Repository Management¶
Learn how to create, configure, and manage lakeFS repositories using the High-Level Python SDK. Repositories are the top-level containers in lakeFS that hold all your data, branches, and version history.
Repository Concepts¶
Repository Structure¶
A lakeFS repository consists of: - Storage namespace: The underlying storage location (S3 bucket, Azure container, etc.) - Default branch: The main branch created automatically (typically "main") - Metadata: Repository-level configuration and properties - Branches and tags: Version control references within the repository
Lazy Initialization¶
Repository objects are created lazily - instantiating a Repository
object doesn't immediately connect to the server. Operations only execute when you call action methods.
Creating Repositories¶
Basic Repository Creation¶
import lakefs
# Create a new repository
repo = lakefs.repository("my-repo").create(
storage_namespace="s3://my-bucket/repos/my-repo"
)
print(f"Repository created: {repo.id}")
print(f"Storage namespace: {repo.properties.storage_namespace}")

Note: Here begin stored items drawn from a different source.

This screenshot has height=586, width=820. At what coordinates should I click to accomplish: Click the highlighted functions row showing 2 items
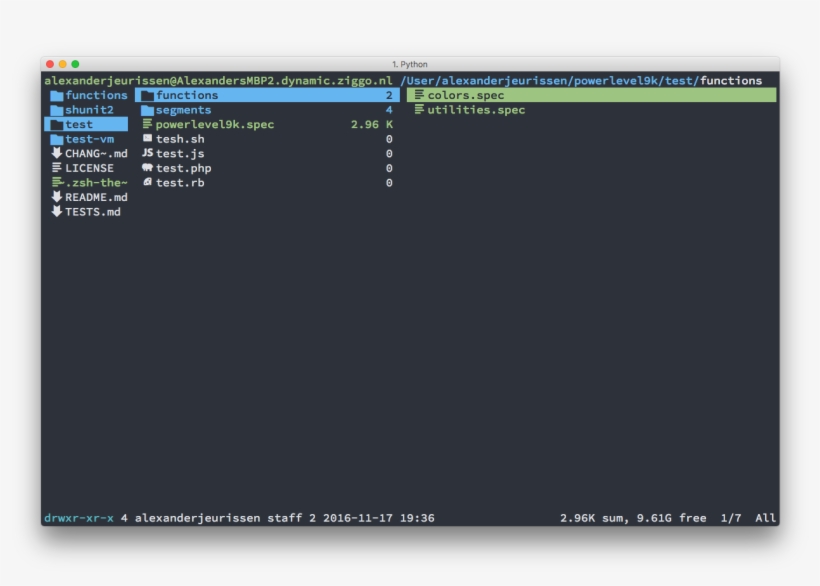pyautogui.click(x=266, y=96)
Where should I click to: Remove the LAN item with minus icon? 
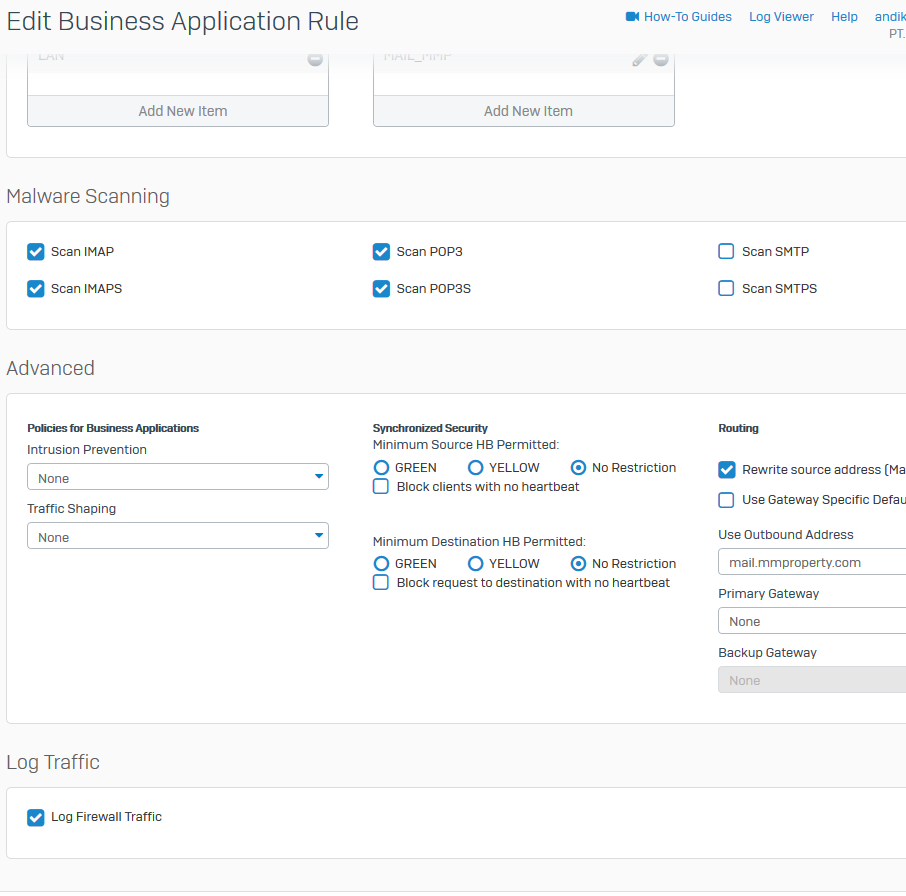(x=315, y=60)
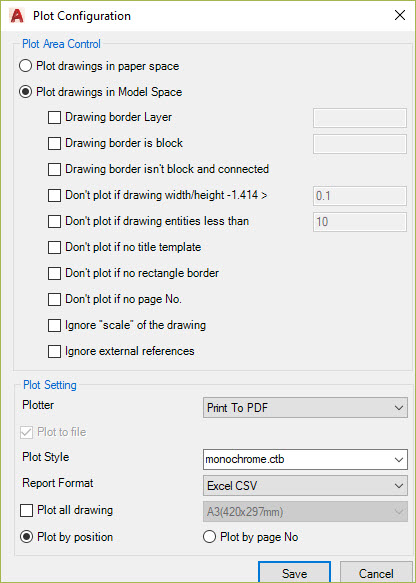Select Plot drawings in paper space

tap(25, 66)
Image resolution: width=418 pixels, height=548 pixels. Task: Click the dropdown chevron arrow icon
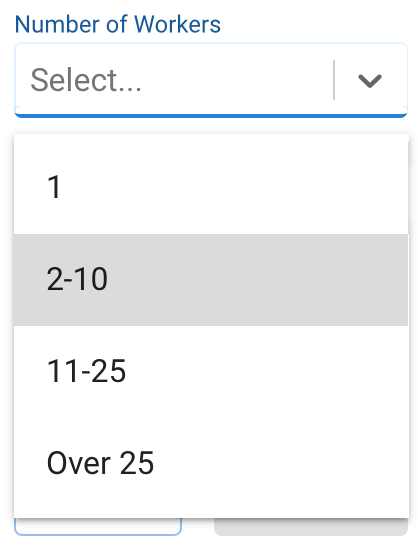pyautogui.click(x=369, y=81)
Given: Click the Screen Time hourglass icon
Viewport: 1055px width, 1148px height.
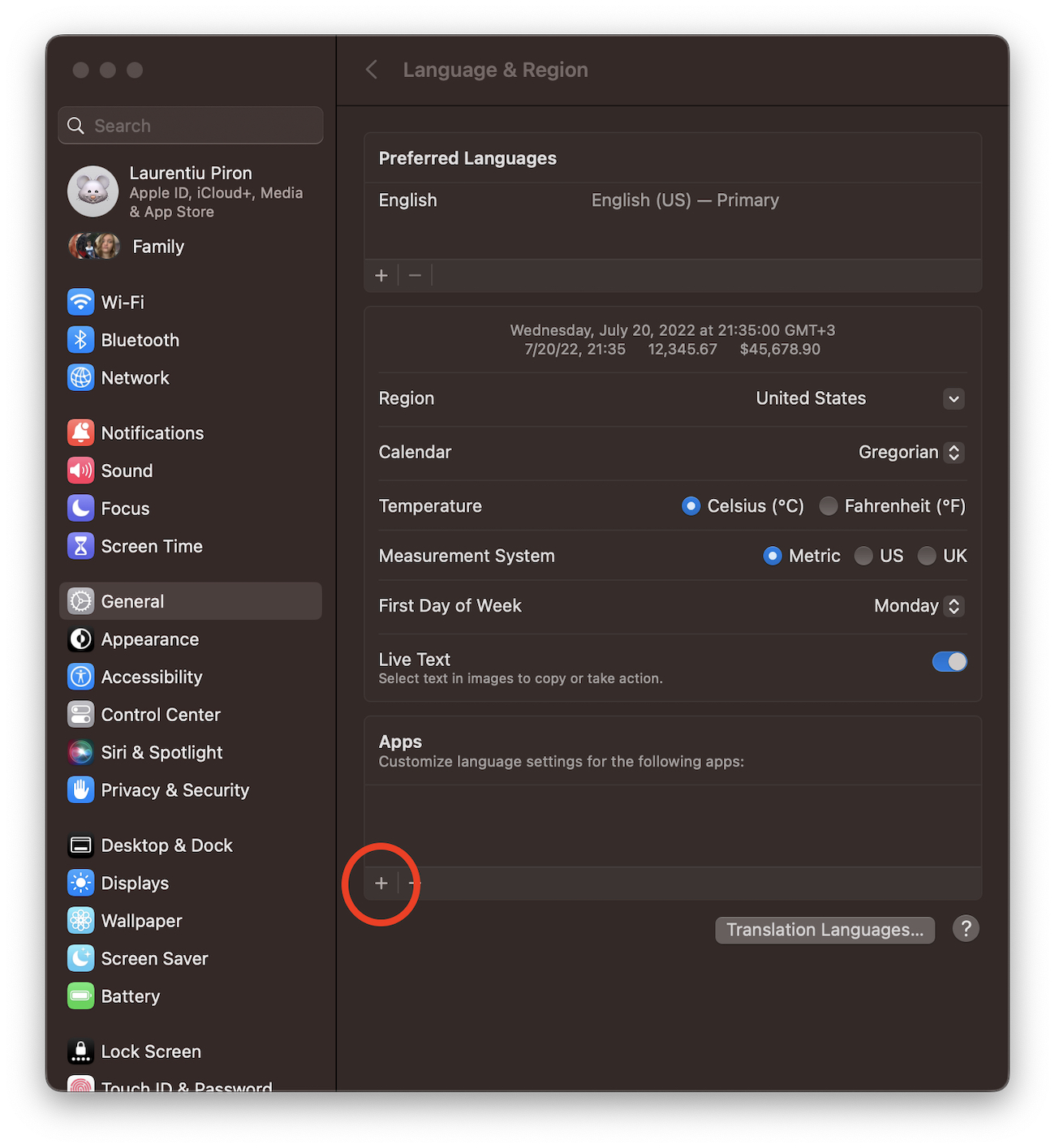Looking at the screenshot, I should pos(80,546).
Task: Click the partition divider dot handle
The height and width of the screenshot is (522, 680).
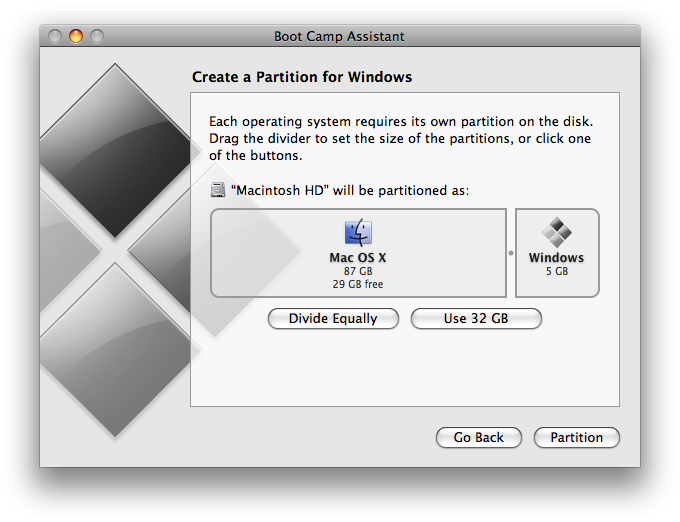Action: click(x=511, y=254)
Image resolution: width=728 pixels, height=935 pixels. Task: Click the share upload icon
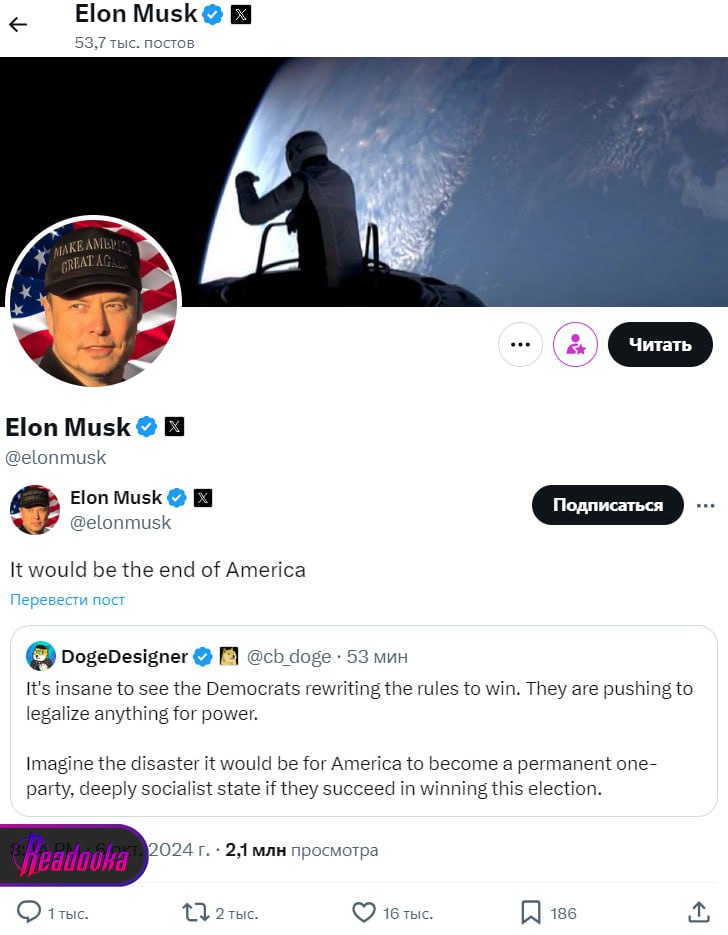click(699, 912)
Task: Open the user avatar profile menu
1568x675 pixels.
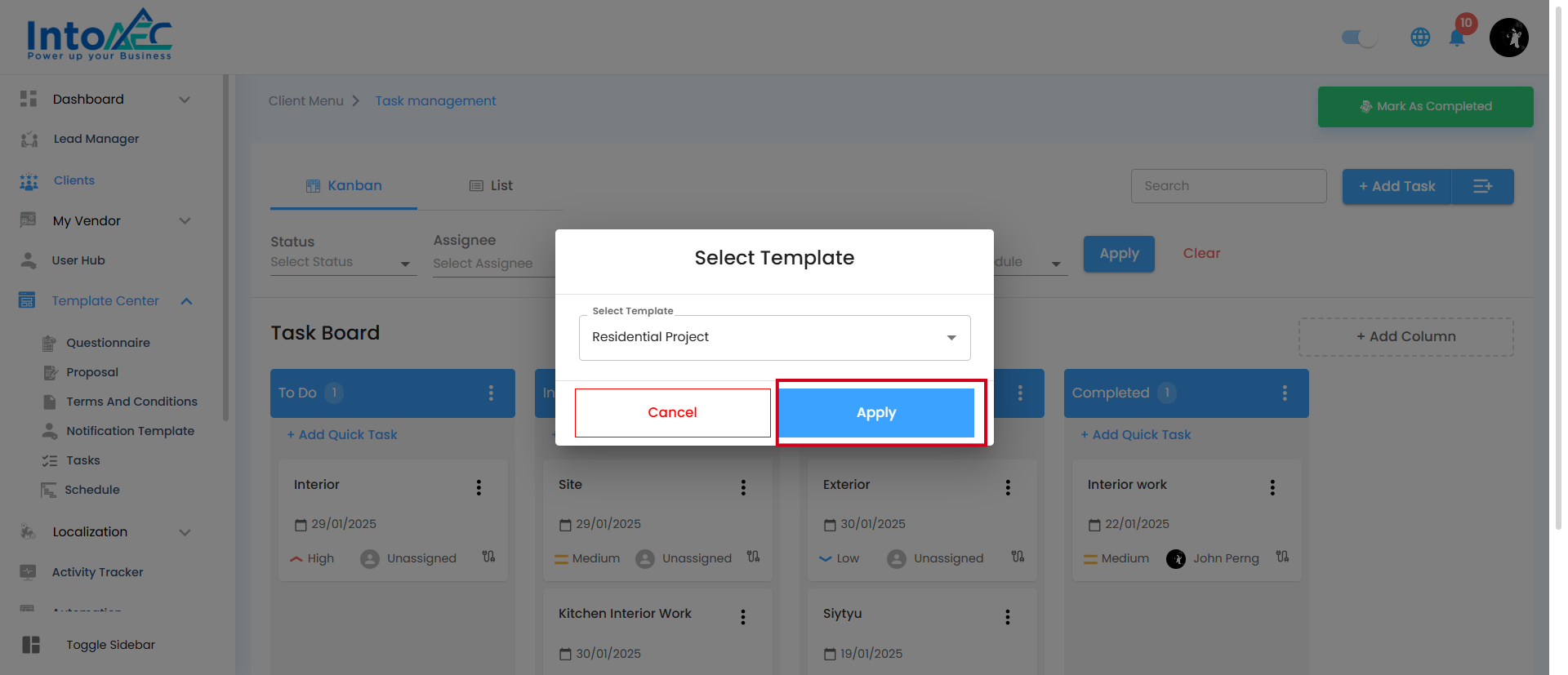Action: pos(1508,38)
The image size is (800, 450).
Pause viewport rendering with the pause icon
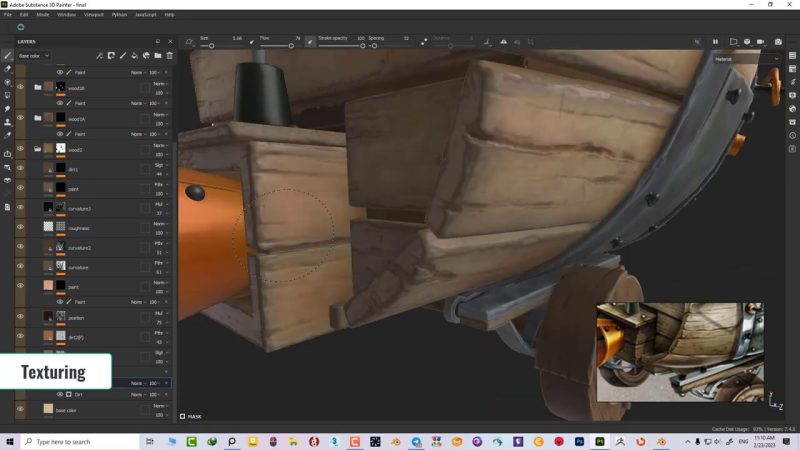click(x=715, y=42)
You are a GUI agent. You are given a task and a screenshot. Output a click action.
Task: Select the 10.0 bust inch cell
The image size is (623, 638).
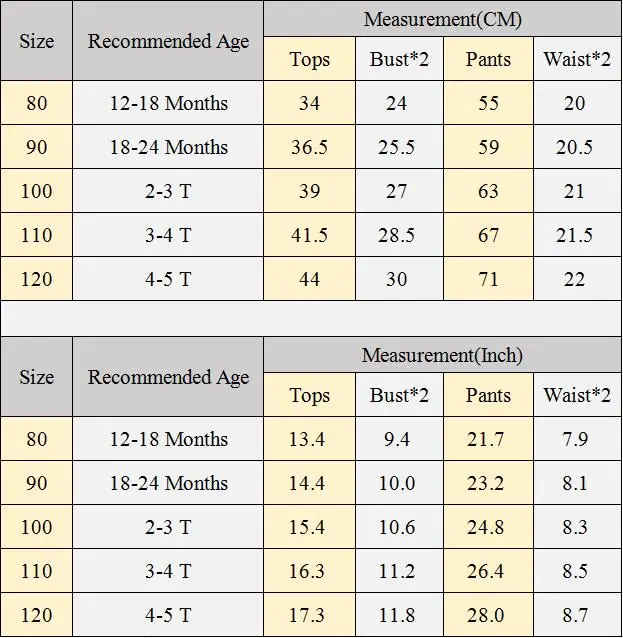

print(f"Default branch: {repo.properties.default_branch}")
Expected Output:
Repository with Custom Configuration¶
# Create repository with custom settings
repo = lakefs.repository("custom-repo").create(
storage_namespace="s3://my-bucket/repos/custom",
default_branch="develop",
include_samples=True # Include sample data
)
print(f"Created with default branch: {repo.properties.default_branch}")
Expected Output:
Safe Repository Creation¶
from lakefs.exceptions import ConflictException
try:
# Try to create repository
repo = lakefs.repository("existing-repo").create(
storage_namespace="s3://my-bucket/repos/existing",
exist_ok=False # Fail if repository exists
)
print("Repository created successfully")
except ConflictException:
print("Repository already exists")
# Connect to existing repository instead
repo = lakefs.repository("existing-repo")
Using exist_ok Parameter¶
# Create repository or connect to existing one
repo = lakefs.repository("safe-repo").create(
storage_namespace="s3://my-bucket/repos/safe",
exist_ok=True # Don't fail if repository exists
)
# This will either create a new repository or return the existing one
print(f"Repository ready: {repo.id}")
Connecting to Existing Repositories¶
Basic Connection¶
# Connect to existing repository (no server call yet)
repo = lakefs.repository("existing-repo")
# Access properties (triggers server call)
print(f"Repository: {repo.id}")
print(f"Created: {repo.properties.creation_date}")
print(f"Storage: {repo.properties.storage_namespace}")
With Custom Client¶
from lakefs.client import Client
# Use custom client configuration
client = Client(
username="custom-access-key",
password="custom-secret-key",
host="https://my-lakefs.example.com"
)
repo = lakefs.Repository("my-repo", client=client)
Repository Properties and Metadata¶
Accessing Repository Properties¶
repo = lakefs.repository("my-repo")
# Get repository properties
props = repo.properties
print(f"Repository ID: {props.id}")
print(f"Creation Date: {props.creation_date}")
print(f"Default Branch: {props.default_branch}")
print(f"Storage Namespace: {props.storage_namespace}")
# Properties are cached after first access
print(f"Same properties object: {props is repo.properties}")
Expected Output:
Repository ID: my-repo
Creation Date: 1640995200
Default Branch: main
Storage Namespace: s3://my-bucket/repos/my-repo
Same properties object: True
Repository Metadata¶
# Access repository metadata
metadata = repo.metadata
print(f"Metadata: {metadata}")
# Metadata is a dictionary of key-value pairs
for key, value in metadata.items():
print(f"{key}: {value}")
Expected Output:
Listing Repositories¶
List All Repositories¶
# List all repositories (using default client)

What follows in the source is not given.